Think of the upcoming election as a “moment of truth,” a time of trial for us who are citizens of both the kingdom of God and the secular state. We should think of ourselves in sacramental terms: We live “in, with and under” secular society. We are the real presence of Jesus in the world under the forms of our own flesh and blood. Each and every member has the identity of a replicated Jesus to a greater or lesser degree. We are equipped by the Spirit to pronounce a pox on evil, even as we announce the pax that God grants to people and communities which provide loving support to neighbors in need.

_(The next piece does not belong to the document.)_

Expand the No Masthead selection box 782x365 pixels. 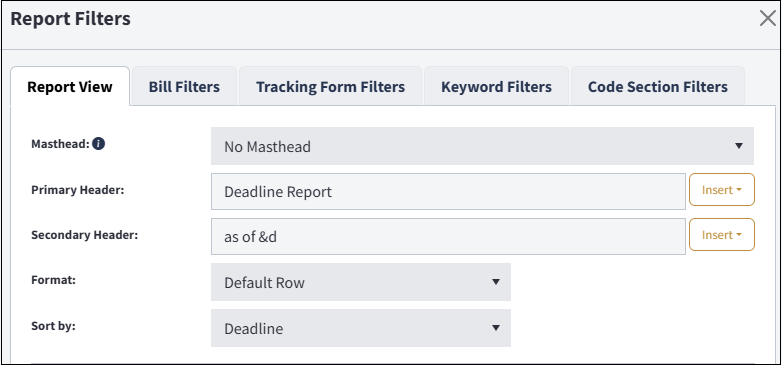pyautogui.click(x=482, y=146)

In an election, Christian citizens are called to witness to the truth with the mind of Christ. In practice, that means our political talk and political action, like voting or running for office, should be centered on the common good as demonstrated by Jesus and taught throughout the Scriptures. We are talking about breaking down the barrier between our faith life and our political life. Don’t you wish the Christians in Germany had done more of that in the ‘30s?
In this election, some of us see that the primary witness to the truth lies in electing a new president to replace a demagogue who believes and promotes the Big Lie that he is a secular savior, one of the greatest men who has ever lived (with the exception perhaps of Jesus), who has made lying and the pursuit of power a way of life to the detriment of American democracy and the cause of racial justice. Others of us see the primary Christian witness to the truth in retaining a flawed president and party who stand for law and order and a return to America’s past, where traditional sexual morality was enforced and abortion was practically non-existent.
Wise observers at home and abroad are calling this one of the most important elections in history. Feelings are running high. In this climate we want to “maintain the unity of the Spirit in the bond of peace (Ephesians 4) in our families, congregations, and communities. When different Christians hear the Spirit say different things, it speaks to our fallen state and to the complexity of issues. These divided opinions call for “humility and gentleness, for bearing with one another in love,” and they remind us of the directive to “discern the spirits, whether they are of God.”
We can and do disagree about issues and candidates. Some of the issues are adiaphora, a matter of indifference, some are not. The evil spirit of partisanship is working with considerable success to divide us. What unites us is the Holy Spirit, if we only let her. I am reminded of St. Paul’s words to the Romans (14:17) apropos another controversy which threatened to divide the early church: “The kingdom of God is not meat and drink (worldly stuff), but righteousness, peace, and joy in the Holy Spirit.” Jesus is King all right, wearing a crown of thorns for challenging leaders and systems which oppress people then and now. His Spirit is struggling to unite us in witness to the truth which sets us free to serve one another and our world just as he served, with patient, sacrificial love.
“What is truth?” was Pilate’s question to Jesus. Our vote is an answer to that question, a form of truth speaking to power, a witness to the primacy of love in our agenda of seeking the common good in the nation where God has placed us.